Manifest File	Ephemeral manifest file — computed at request time with data splits relevant to the query. Enables per-query optimization, efficient pruning, and schema-on-read.
Data File	Ephemeral data files — served via an S3-compatible interface but are actually data read directly from the source streaming system with per-request pruning/splits.

Stream Table Duality

I.S.K. maps common streaming concepts to Iceberg-specific terms, enabling seamless representation of event streaming data (e.g., from Apache Pulsar or Apache Kafka) in Iceberg-compatible systems and tools.

Kafka Unit	I.S.K. Unit	Description
Cluster	Namespace	Each Kafka or Pulsar cluster is represented as an Iceberg namespace to indicate the separation of resources.
Topic	Table	As logical collections of data points, both topics and tables are equivalent.
Message	Row	An individual message within a topic can be viewed as a row within a table when combined with a schema.
Message field	Column	A field within an event message is similar to a column within a table row in Iceberg.

Indexing

Consumers of event streaming systems and analytical tools that consume Apache Iceberg tables have vastly different performance requirements:

Streaming systems iterate through a small volume of messages quickly.
Analytical systems perform less frequent but higher-volume reads.

I.S.K. bridges this gap using indexing techniques that selectively read only relevant data for a query.

Example: For the predicate WHERE customer_name = 'X', I.S.K. indexing drastically reduces the number of messages by pruning to only those that match the predicate.

Note: This is not an exhaustive list of I.S.K.'s performance-enhancing techniques, which continue to evolve.
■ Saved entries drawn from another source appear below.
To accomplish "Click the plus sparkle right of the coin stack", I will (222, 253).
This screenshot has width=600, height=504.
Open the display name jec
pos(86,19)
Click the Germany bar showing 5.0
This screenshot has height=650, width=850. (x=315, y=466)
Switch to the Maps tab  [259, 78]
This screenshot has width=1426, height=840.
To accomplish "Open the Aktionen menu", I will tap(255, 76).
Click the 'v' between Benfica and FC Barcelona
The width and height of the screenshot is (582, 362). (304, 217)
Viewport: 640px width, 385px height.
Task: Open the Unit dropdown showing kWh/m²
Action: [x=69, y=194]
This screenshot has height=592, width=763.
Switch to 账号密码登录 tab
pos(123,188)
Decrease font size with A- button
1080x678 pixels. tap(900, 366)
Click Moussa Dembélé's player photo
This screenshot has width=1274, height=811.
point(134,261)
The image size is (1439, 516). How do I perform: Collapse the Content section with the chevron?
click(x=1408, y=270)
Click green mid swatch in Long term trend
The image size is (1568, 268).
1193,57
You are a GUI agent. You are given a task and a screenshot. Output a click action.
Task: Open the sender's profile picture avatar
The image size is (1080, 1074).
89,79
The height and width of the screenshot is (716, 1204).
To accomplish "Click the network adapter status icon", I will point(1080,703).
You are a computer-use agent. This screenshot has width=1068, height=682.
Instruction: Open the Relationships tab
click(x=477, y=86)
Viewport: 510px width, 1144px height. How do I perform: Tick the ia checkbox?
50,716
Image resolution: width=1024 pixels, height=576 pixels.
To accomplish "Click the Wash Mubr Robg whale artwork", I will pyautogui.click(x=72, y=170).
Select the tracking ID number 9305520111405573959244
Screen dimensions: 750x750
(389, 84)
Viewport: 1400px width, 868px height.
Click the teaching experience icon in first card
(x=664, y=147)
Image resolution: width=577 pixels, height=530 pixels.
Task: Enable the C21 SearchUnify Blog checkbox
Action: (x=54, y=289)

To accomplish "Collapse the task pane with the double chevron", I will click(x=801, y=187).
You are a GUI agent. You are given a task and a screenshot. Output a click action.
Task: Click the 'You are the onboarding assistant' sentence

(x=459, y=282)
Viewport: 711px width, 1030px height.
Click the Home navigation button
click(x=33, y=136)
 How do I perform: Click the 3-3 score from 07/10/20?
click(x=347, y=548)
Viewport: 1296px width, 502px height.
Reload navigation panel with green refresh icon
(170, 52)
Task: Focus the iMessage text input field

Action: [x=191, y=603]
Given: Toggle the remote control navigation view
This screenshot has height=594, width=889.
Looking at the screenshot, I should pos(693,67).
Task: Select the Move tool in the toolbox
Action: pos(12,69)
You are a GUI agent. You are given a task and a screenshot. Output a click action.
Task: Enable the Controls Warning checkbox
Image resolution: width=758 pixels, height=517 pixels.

Logical Architecture Diagram

ARCH

Request Processing Flow

Indexing

Background indexing of data in the streaming system — maintaining up-to-date indexes.

Table metadata

Analytical application issues a query (e.g., SELECT … FROM DataTopic WHERE customer_name = 'X').
Analytical application queries I.S.K. for table metadata.
I.S.K. generates table metadata at runtime by querying the stream-based indexer service.
I.S.K. returns the metadata, including references to manifest files (e.g., S3 paths).

Manifests

Analytical application reads manifest files directly from the storage service (SSK).
SSK queries I.S.K. for manifest files — I.S.K. generates manifests with partitions/splits for efficient pruning.
SSK returns the manifests to the analytical application.
Analytical application uses the manifest to locate data files.

Data files

SSK fetches the relevant data from the source streaming system, applying skips/splits for pruning.
SSK aggregates events into batch data files in memory (streaming fashion; files not held fully in memory).
SSK returns the batched data files to the analytical application.

Summary

I.S.K. (Iceberg Service for Kafka) bridges the gap between real-time event streaming and modern analytical workflows by providing a logical, Iceberg-compliant interface over operational data systems. By materializing metadata and data views on the fly, I.S.K. enables zero-latency access to streaming data using familiar analytical tools and paradigms. Through ephemeral metadata, runtime partitioning, and indexing techniques, it delivers powerful performance optimizations without requiring changes to the underlying streaming infrastructure.

Whether you're looking to unify streaming and batch processing, simplify your analytical data architecture, or unlock real-time insights without data duplication, I.S.K. offers a scalable and elegant solution built on the foundations of Apache Iceberg.